Input>
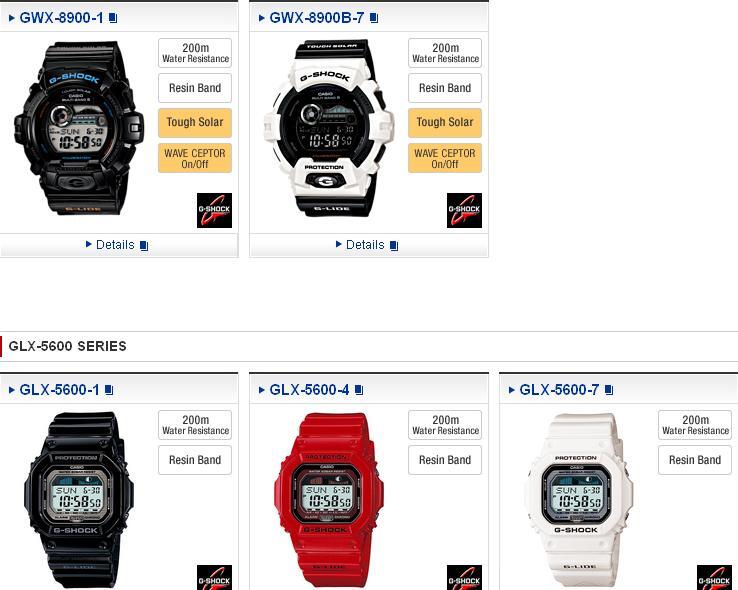Viewport: 738px width, 590px height.
Task: Open the GLX-5600-7 product link
Action: (559, 390)
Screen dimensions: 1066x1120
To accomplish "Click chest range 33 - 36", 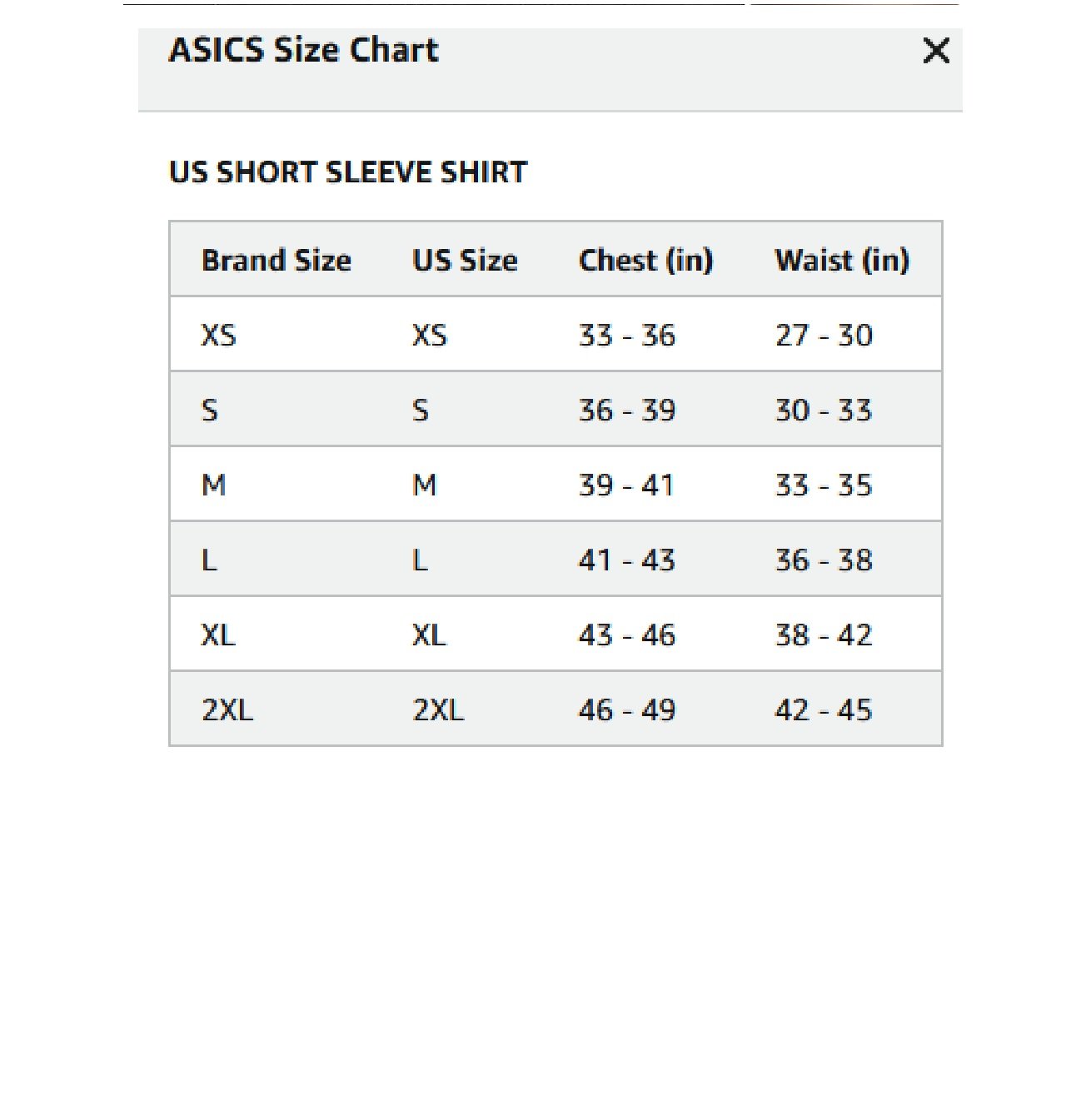I will (627, 335).
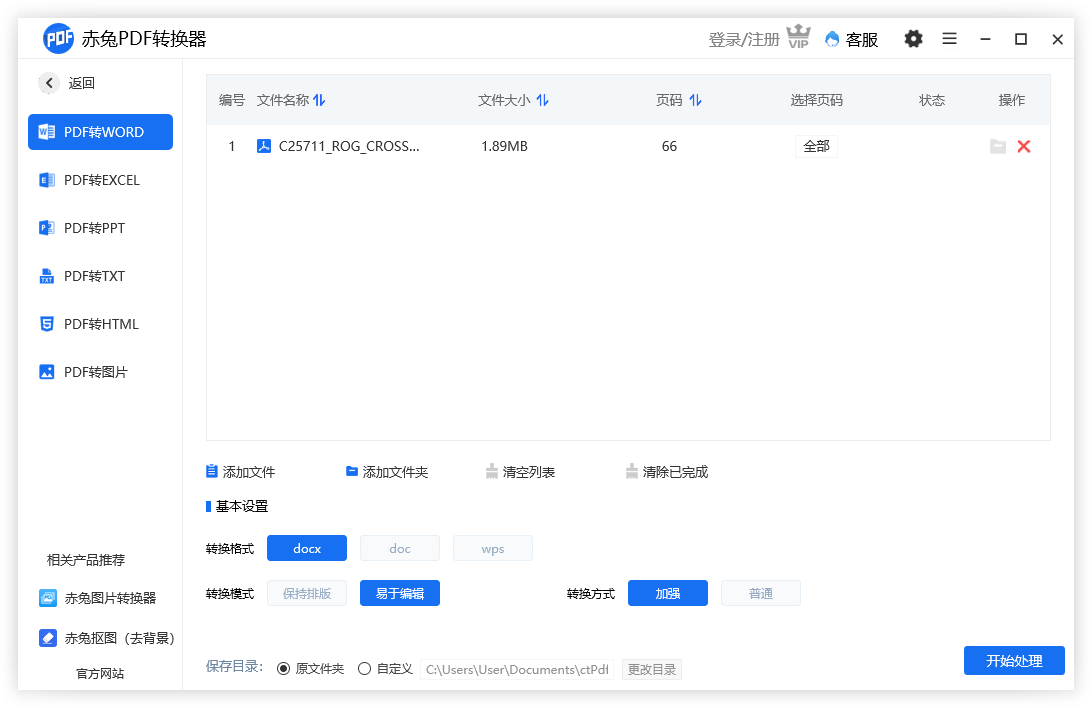Launch 赤兔抠图 background removal tool

point(100,637)
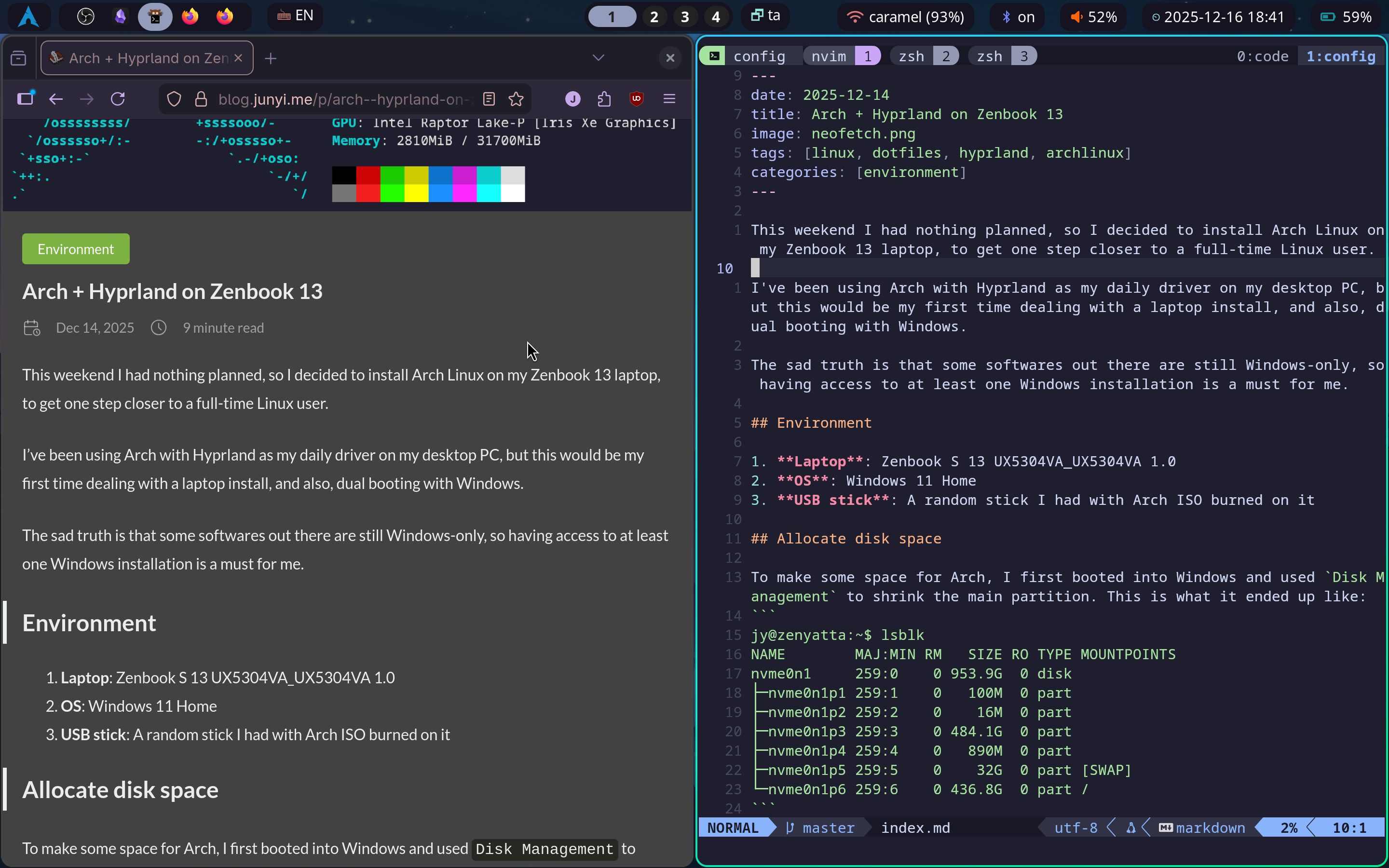This screenshot has width=1389, height=868.
Task: Click the account profile J icon
Action: coord(572,99)

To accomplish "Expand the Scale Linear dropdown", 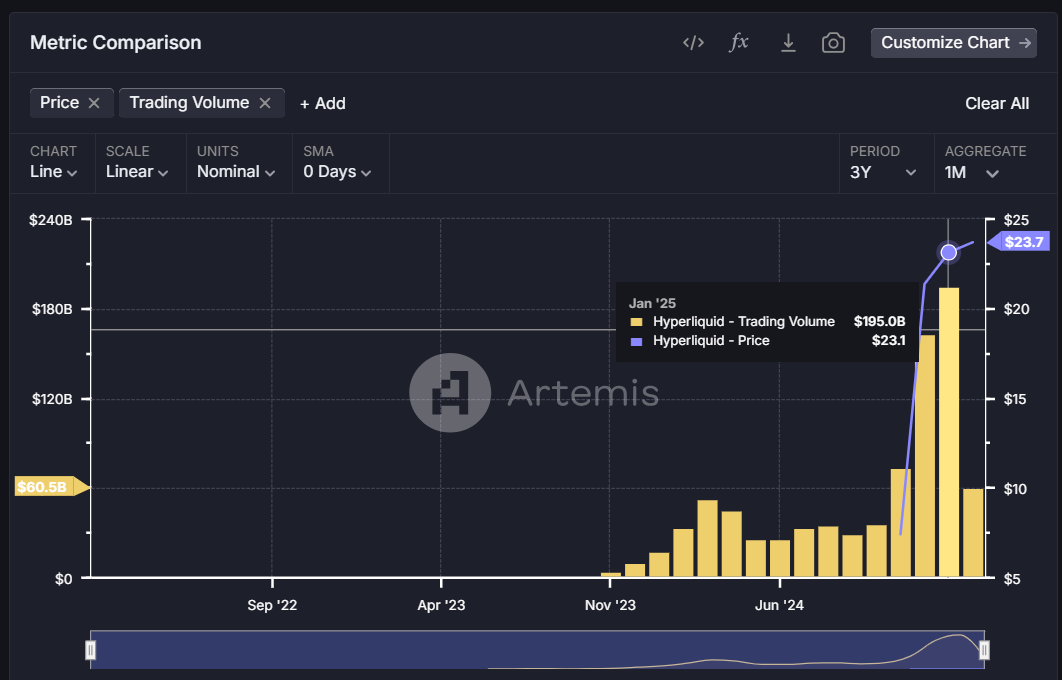I will 137,172.
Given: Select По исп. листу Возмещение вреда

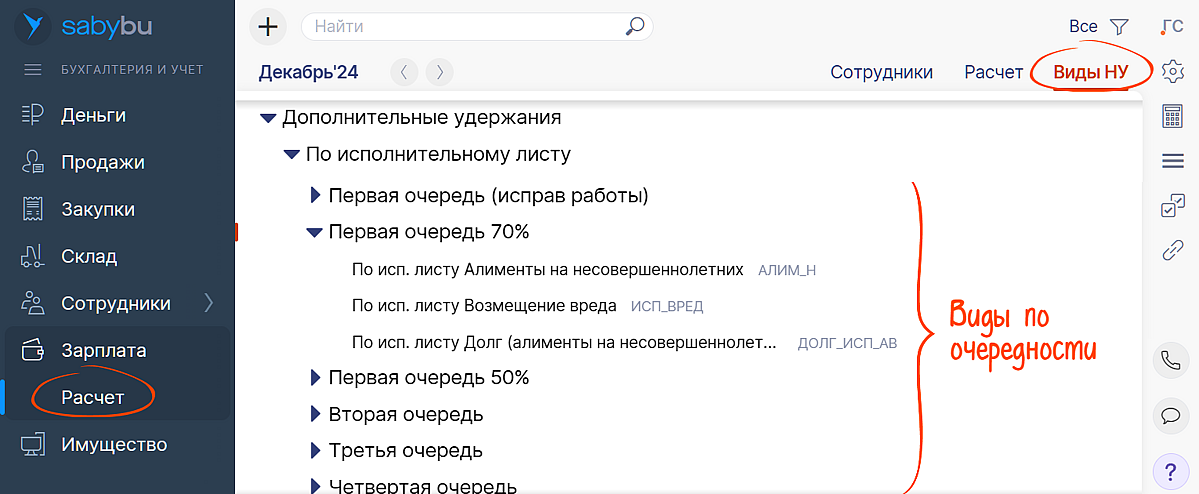Looking at the screenshot, I should [x=484, y=306].
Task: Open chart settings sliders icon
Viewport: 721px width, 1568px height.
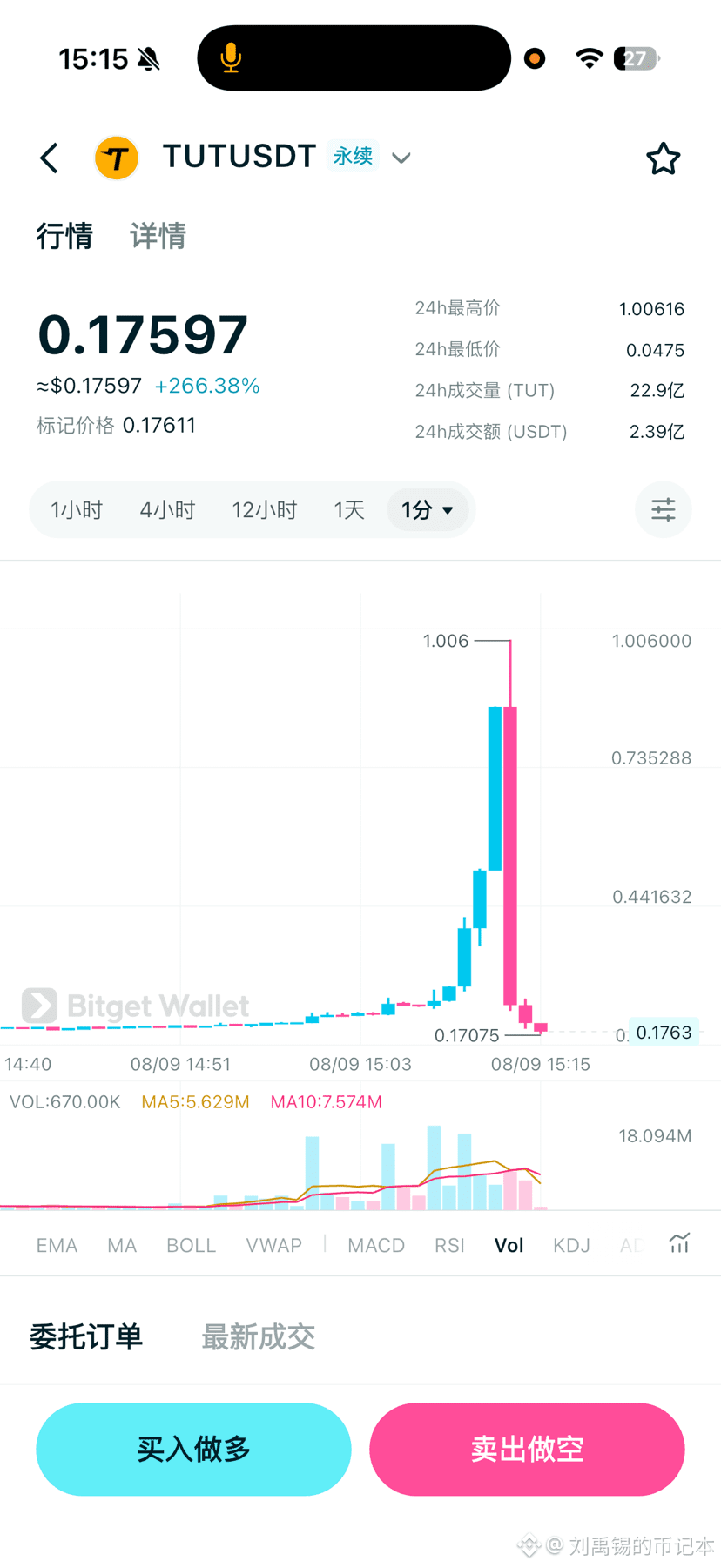Action: point(664,509)
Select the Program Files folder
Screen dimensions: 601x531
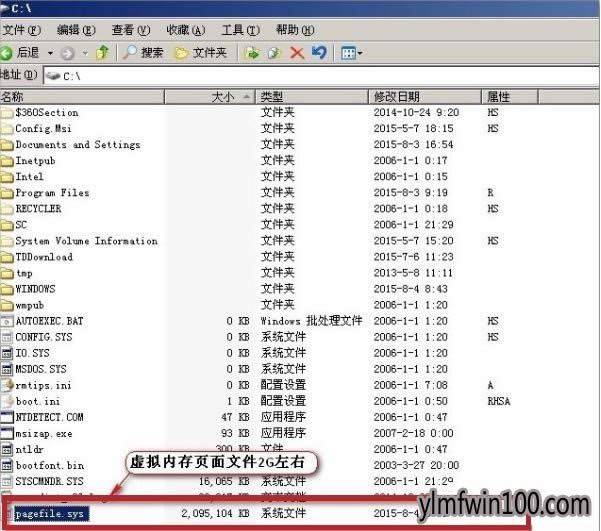(52, 193)
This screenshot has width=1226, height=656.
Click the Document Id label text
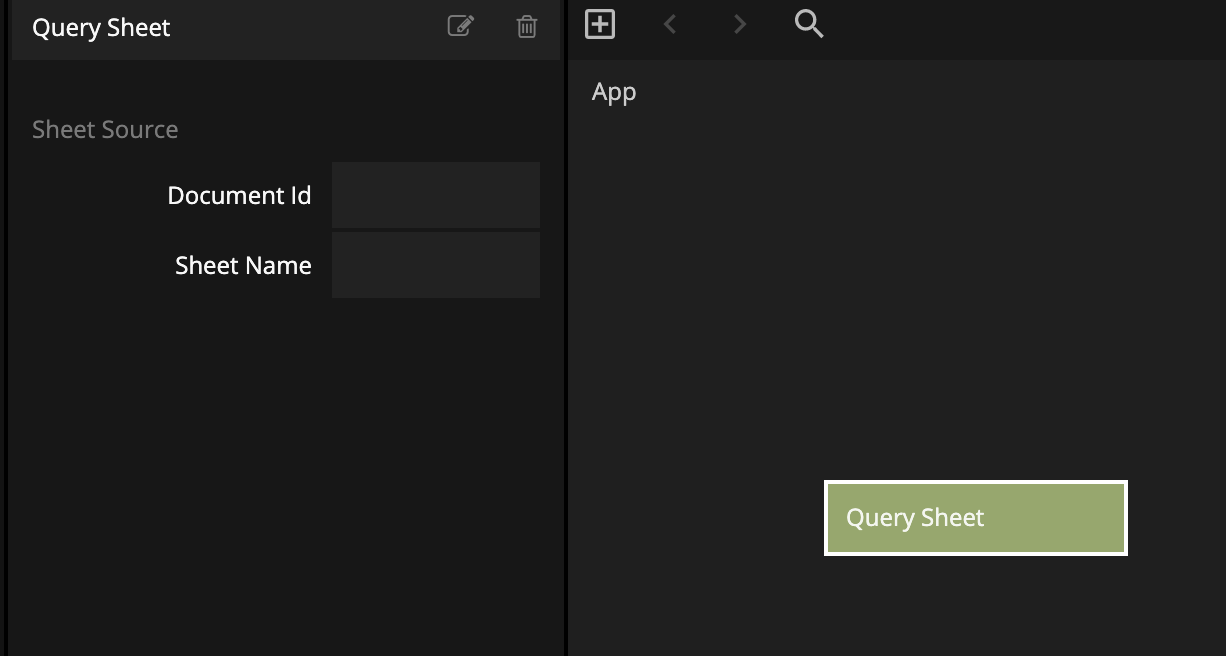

Set exercise> Can you give every line, starting with the one that contains "Given: Select По исп. листу Возмещение вреда" and going on through the last line of the rows, both ends included, as a JSON list of strings with one string per line? Leave out blank lines and the pictures.

Full answer>
[
  "Given: Select По исп. листу Возмещение вреда",
  "Looking at the screenshot, I should [x=484, y=306].",
  "Task: Open chart settings sliders icon",
  "Viewport: 721px width, 1568px height.",
  "Action: point(664,509)",
  "Select the Program Files folder",
  "Screen dimensions: 601x531",
  "(52, 193)",
  "This screenshot has width=1226, height=656.",
  "Click the Document Id label text"
]